Mechanistic description
The hypothesis proposes that loss-of-function mutations in TBK1 contribute to ALS pathogenesis by trapping microglia in a senescent, pro-inflammatory state characterized by the Senescence-Associated Secretory Phenotype (SASP), thereby accelerating disease progression. Supporting evidence includes a 2025 Nat Commun study demonstrating that microglia-specific TBK1 deletion in an ALS/FTD mouse model reproduces an aged-like transcriptional signature with increased inflammatory gene expression. Complementary work published in Cell (2018) established that partial TBK1 insufficiency during aging unleashes RIPK1-driven inflammation, linking TBK1 haploinsufficiency to age-dependent neurodegeneration. Human genetic evidence further supports this axis: TBK1 haploinsufficiency is recognized as a causal familial ALS/FTD risk mechanism.
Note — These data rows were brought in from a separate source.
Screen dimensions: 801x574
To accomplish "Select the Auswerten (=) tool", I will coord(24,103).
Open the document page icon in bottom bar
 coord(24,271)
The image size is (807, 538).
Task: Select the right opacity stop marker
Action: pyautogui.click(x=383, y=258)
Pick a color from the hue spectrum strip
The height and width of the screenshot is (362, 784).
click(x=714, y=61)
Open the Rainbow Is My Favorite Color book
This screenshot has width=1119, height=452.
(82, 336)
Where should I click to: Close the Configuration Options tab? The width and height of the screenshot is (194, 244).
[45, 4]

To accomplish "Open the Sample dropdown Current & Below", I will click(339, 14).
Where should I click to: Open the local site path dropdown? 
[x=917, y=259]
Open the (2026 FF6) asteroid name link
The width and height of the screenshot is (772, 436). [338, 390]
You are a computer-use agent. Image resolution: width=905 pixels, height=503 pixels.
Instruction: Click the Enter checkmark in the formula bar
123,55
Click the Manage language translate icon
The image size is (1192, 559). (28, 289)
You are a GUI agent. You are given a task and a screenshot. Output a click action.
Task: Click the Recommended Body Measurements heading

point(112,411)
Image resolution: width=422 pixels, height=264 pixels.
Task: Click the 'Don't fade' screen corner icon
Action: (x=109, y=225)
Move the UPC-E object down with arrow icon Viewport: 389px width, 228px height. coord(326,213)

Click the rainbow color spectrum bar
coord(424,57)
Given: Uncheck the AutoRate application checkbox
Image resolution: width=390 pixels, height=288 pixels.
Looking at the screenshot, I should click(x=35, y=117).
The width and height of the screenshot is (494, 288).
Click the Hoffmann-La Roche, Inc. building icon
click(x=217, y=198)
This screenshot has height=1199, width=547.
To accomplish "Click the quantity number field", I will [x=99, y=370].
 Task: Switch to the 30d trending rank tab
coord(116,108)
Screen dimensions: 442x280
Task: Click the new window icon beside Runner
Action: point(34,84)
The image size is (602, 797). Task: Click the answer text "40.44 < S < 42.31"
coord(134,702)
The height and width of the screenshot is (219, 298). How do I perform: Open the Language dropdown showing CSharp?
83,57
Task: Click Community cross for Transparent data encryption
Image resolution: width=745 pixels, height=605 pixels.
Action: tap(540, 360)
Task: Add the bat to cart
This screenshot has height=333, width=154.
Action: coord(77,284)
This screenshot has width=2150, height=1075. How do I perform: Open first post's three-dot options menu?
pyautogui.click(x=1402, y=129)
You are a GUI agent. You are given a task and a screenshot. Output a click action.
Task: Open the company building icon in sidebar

Additionally, research published in Cell (2020) showed that TDP-43 pathology can activate cGAS-STING signaling in ALS, implicating the innate immune pathway downstream of TBK1 loss. However, contradictory evidence exists. A comprehensive review (Manganelli et al., Cells 2026) found that TBK1 loss primarily impairs autophagy receptor phosphorylation (p62/OPTN/NDP52) and proteostasis, with senescence-SASP proposed as only one of several pathways lacking direct in vivo validation. Phospho-proteome profiling in human neurons (Smeyers et al., Cell Rep 2025) revealed that ALS/FTD-associated TBK1 substrates are predominantly neuronal proteins (FIP200, OPTN, p62) rather than microglial senescence effectors, suggesting the primary TBK1 pathogenic mechanism operates in neurons rather than through microglial SASP signaling. Thus, while the microglial aging axis remains plausible and is supported by animal models, the prevailing mechanistic evidence points toward neuronal autophagy dysfunction as the dominant pathway, with microglial senescence possibly representing a secondary or contributing phenomenon.
Evidence for (4)
Microglia-specific TBK1 loss produces an aged-like, pro-inflammatory signature in an ALS/FTD mouse model.
Partial TBK1 loss unleashes RIPK1-driven inflammation during aging, linking TBK1 insufficiency to age-dependent neurodegeneration.
TBK1 haploinsufficiency is a causal familial ALS/FTD risk mechanism.
TDP-43 can activate cGAS-STING signaling in ALS, supporting the innate-immune axis implicated downstream of TBK1 loss.